--- BEGIN Stored rows ---
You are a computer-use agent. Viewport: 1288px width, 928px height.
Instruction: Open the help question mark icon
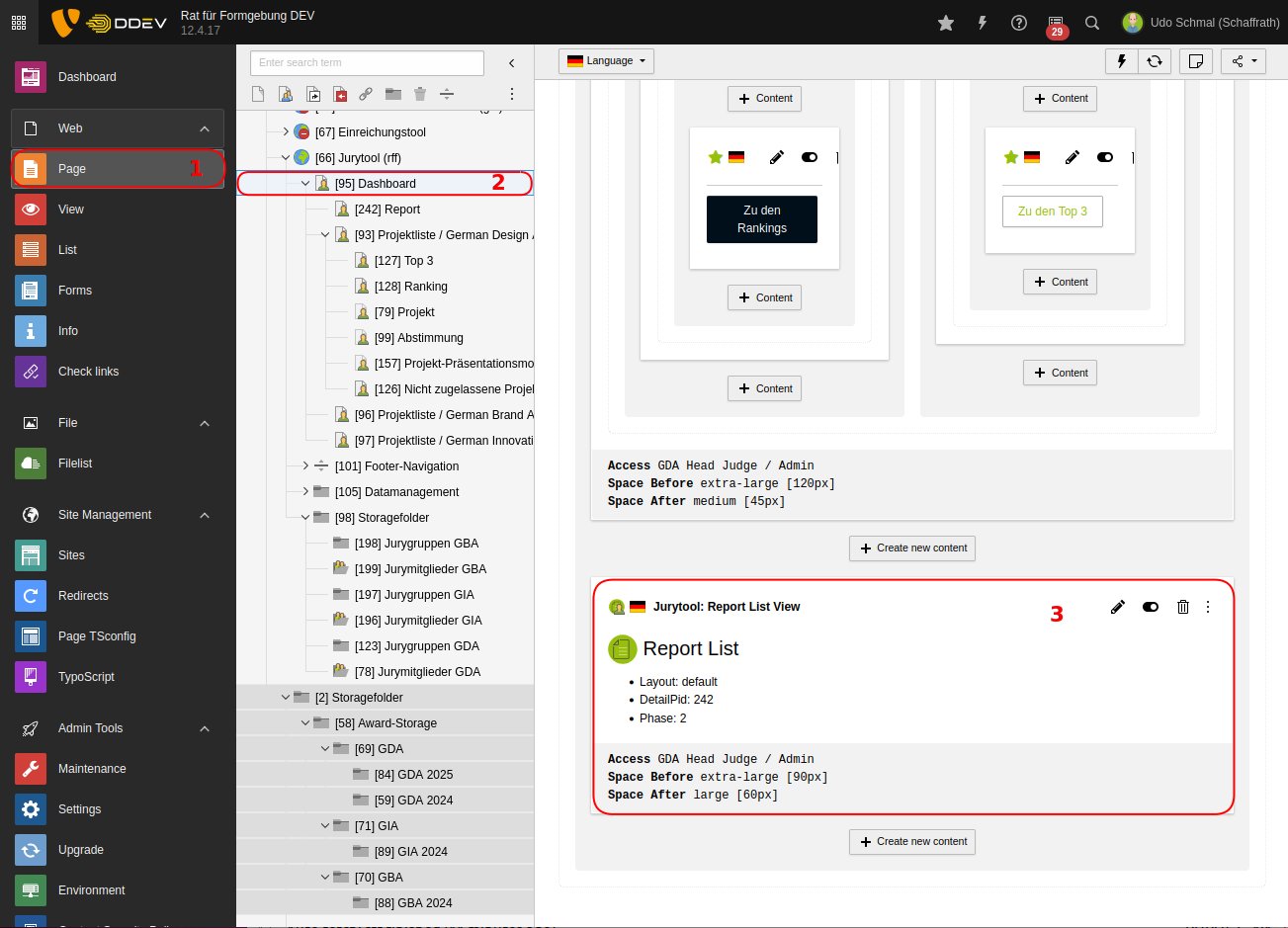pyautogui.click(x=1019, y=23)
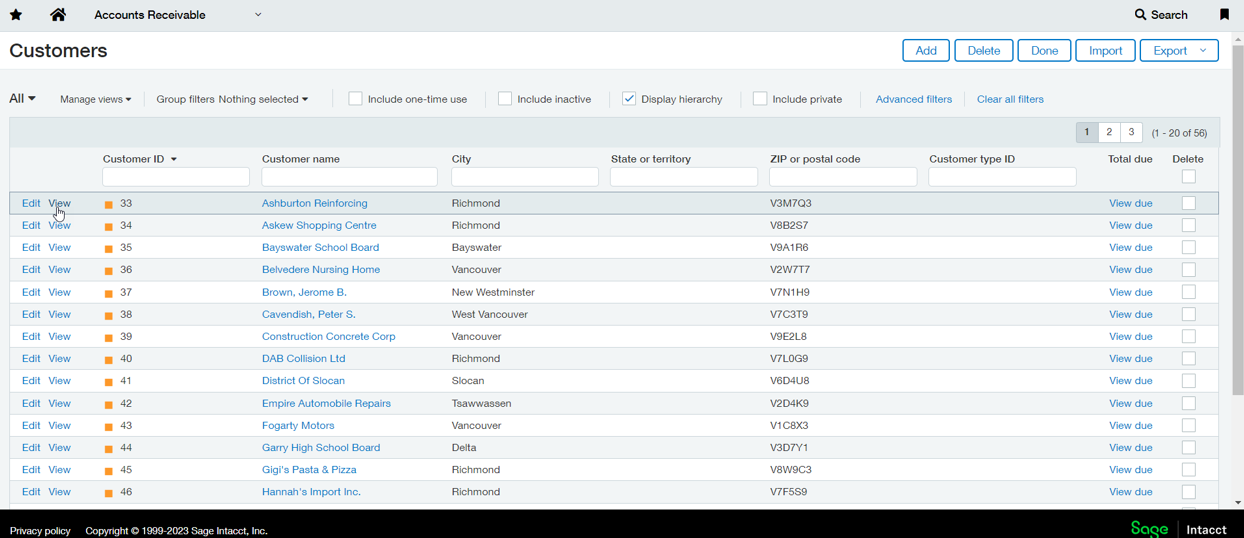Click the orange square icon beside customer 33

click(x=109, y=204)
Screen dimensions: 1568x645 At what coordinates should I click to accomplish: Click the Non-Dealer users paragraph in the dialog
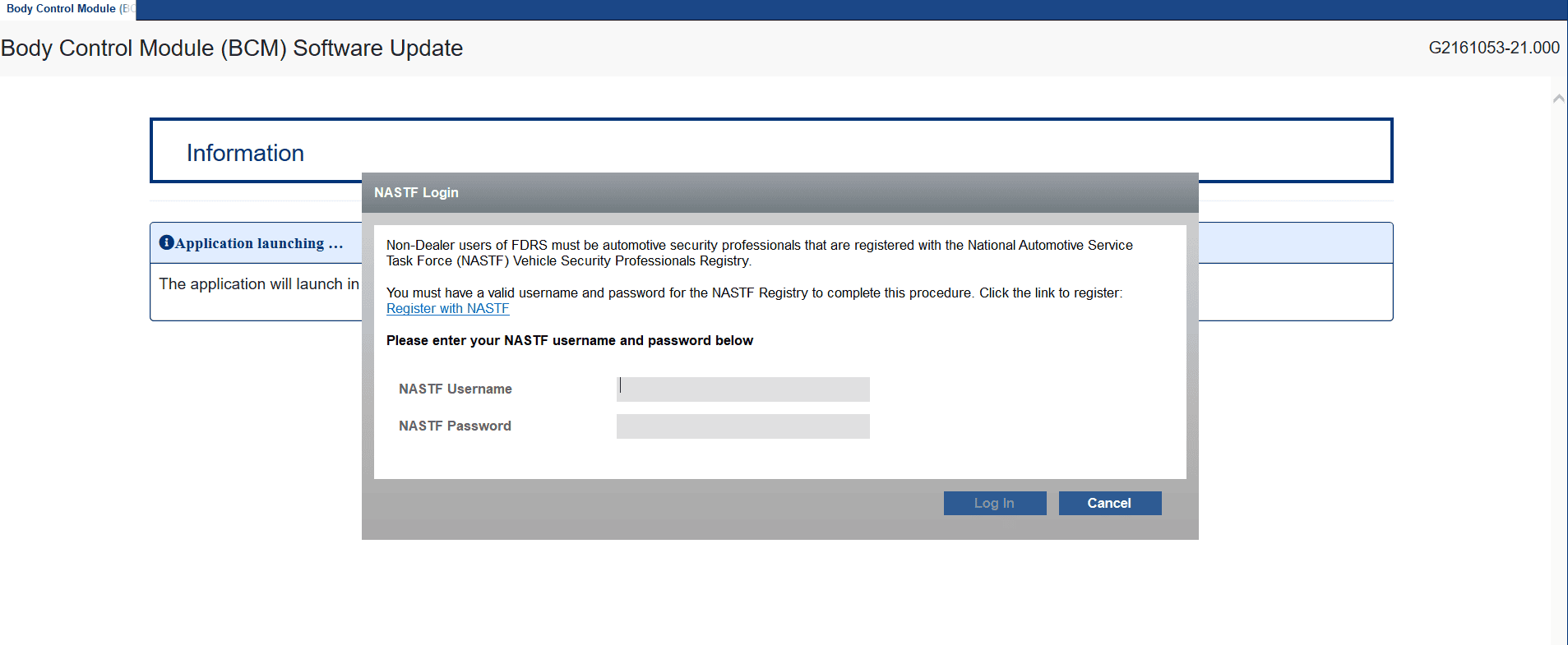coord(759,253)
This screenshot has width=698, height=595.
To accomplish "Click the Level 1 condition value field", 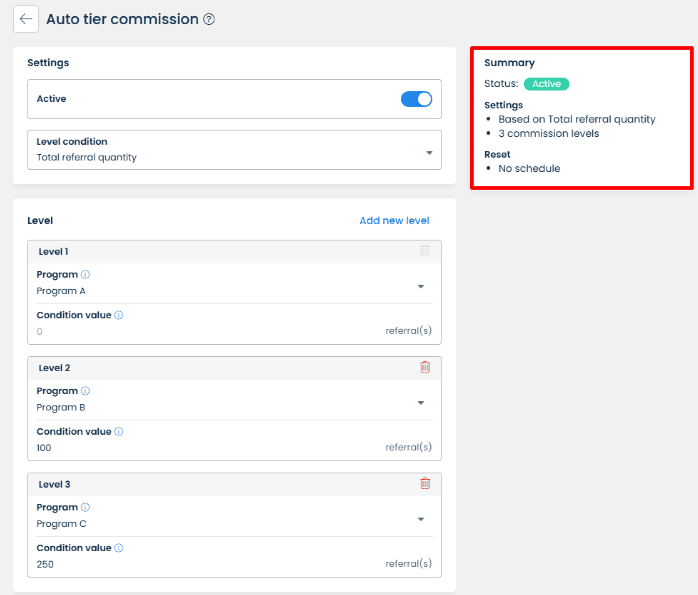I will pyautogui.click(x=200, y=331).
--- END Stored rows ---
> [Exercise objective] Format the data from its first line through the line containing "coord(759,253)" as a Markdown table with the columns "Row" and "Text," numbering each line and skipping blank lines. Omit the pictures from the answer.

> [Result of the exercise]
| Row | Text |
|---|---|
| 1 | You are a computer-use agent. Viewport: 1288px width, 928px height. |
| 2 | Instruction: Open the help question mark icon |
| 3 | pyautogui.click(x=1019, y=23) |
| 4 | Click the orange square icon beside customer 33 |
| 5 | click(x=109, y=204) |
| 6 | Screen dimensions: 1568x645 At what coordinates should I click to accomplish: Click the Non-Dealer users paragraph in the dialog |
| 7 | coord(759,253) |